● **Task brief**:
Only one stretch of the data below is wanted: the lines starting at the one with "Audition Review (280, 530)" and ending at the one with "Blog (183, 128)", both included, given again exactly.

--- Exercise data ---

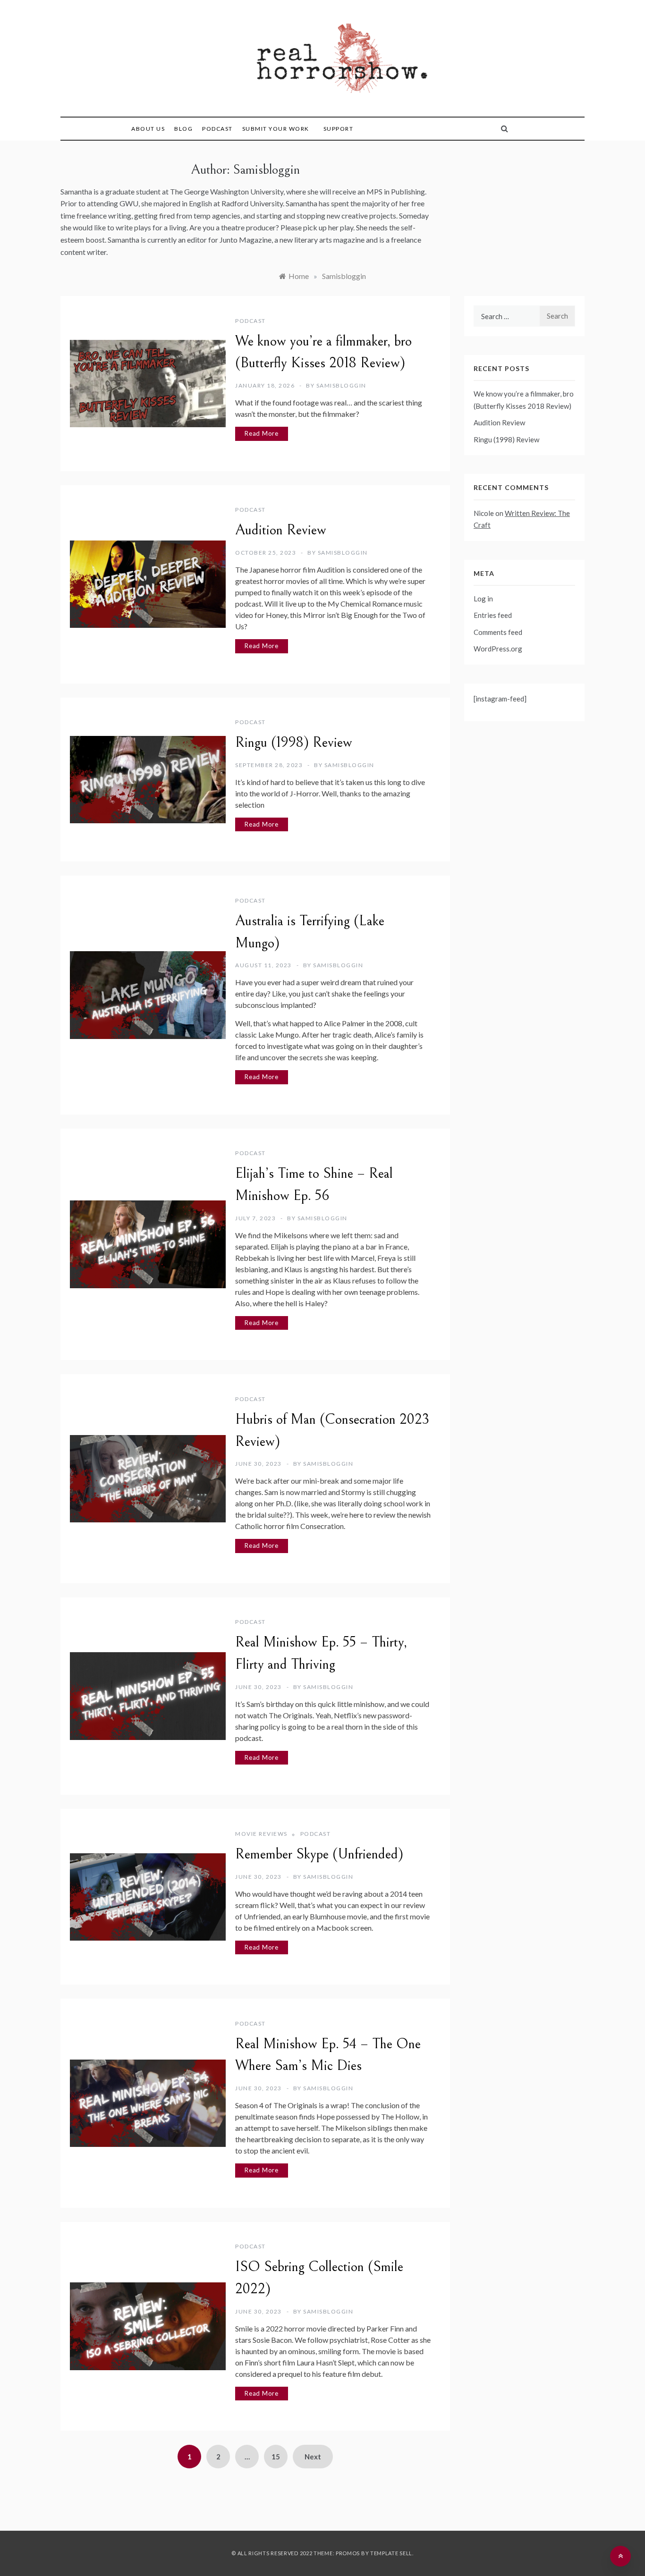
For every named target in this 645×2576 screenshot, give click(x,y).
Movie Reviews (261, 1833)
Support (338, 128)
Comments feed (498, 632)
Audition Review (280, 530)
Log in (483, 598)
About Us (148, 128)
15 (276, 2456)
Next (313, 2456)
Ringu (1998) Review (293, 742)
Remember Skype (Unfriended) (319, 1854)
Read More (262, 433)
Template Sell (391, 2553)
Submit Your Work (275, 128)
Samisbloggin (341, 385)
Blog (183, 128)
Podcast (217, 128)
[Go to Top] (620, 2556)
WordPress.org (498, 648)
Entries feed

---

● **Solution**:
Audition Review (280, 530)
Log in (483, 598)
About Us (148, 128)
15 (276, 2456)
Next (313, 2456)
Ringu (1998) Review (293, 742)
Remember Skype (Unfriended) (319, 1854)
Read More (262, 433)
Template Sell (391, 2553)
Submit Your Work (275, 128)
Samisbloggin (341, 385)
Blog (183, 128)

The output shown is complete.